Given that the Hive folks also leaning towards keeping the hive-runtime
code in the Hive repo, I think we should move forward as Cheng Pan
suggested:
- Upgrade to Hive 4
- Remove hive-runtime code and tests
- Make sure that a nightly build is available, so Hive folks could run
integration tests, and could raise an issue if something breaks with the
integration

Thanks, Peter

On Thu, Nov 28, 2024, 06:46 Ajantha Bhat <ajanthab...@gmail.com> wrote:

> +1 to remove support for both Hive2 and Hive3 in the latest Iceberg
> release as it has reached EOL.
>
> Hive4 is natively managing Iceberg integration, similar to how Trino
> handles its Iceberg integration. Therefore, in my opinion, it would be
> better for engines to manage the integration aspect, allowing the Iceberg
> community to focus on the specification and table format.
>
> - Ajantha
>
> On Thu, Nov 28, 2024 at 12:47 AM Fokko Driesprong <fo...@apache.org>
> wrote:
>
>> Hey Cheng,
>>
>> Thanks for the suggestion. The nightly snapshots are available:
>> https://repository.apache.org/content/groups/snapshots/org/apache/iceberg/iceberg-core/,
>> which might help when working on features that are not released yet (eg
>> Nanosecond timestamps). Besides that, we should run RCs against Hive to
>> check if everything works as expected.

### YOUR GOAL
Rewrite the email from "On Thu, Nov 28, 2024, 06:46" to "has reached EOL.", swapping "EOL" for "end of life".

### MATERIAL
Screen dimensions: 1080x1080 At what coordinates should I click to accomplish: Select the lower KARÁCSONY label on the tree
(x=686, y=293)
...
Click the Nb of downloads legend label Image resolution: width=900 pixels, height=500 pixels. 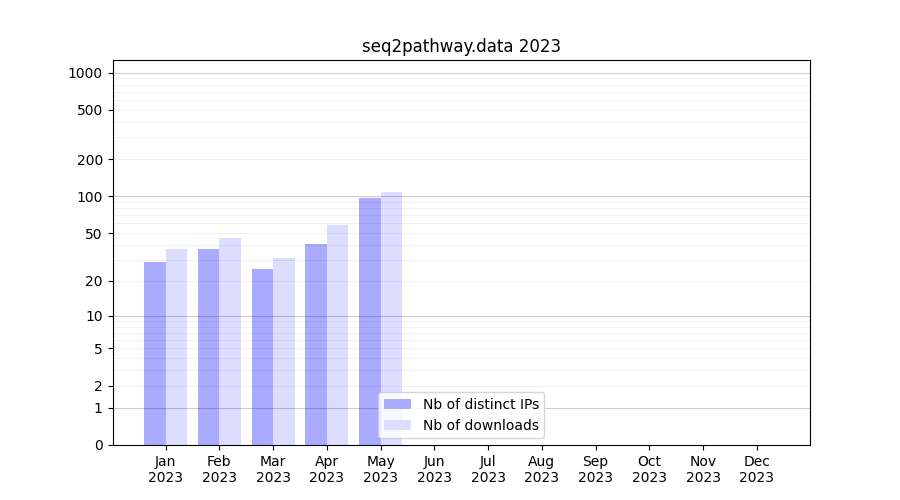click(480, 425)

### FULL OUTPUT
On Thu, Nov 28, 2024, 06:46 Ajantha Bhat <ajanthab...@gmail.com> wrote:

> +1 to remove support for both Hive2 and Hive3 in the latest Iceberg
> release as it has reached end of life.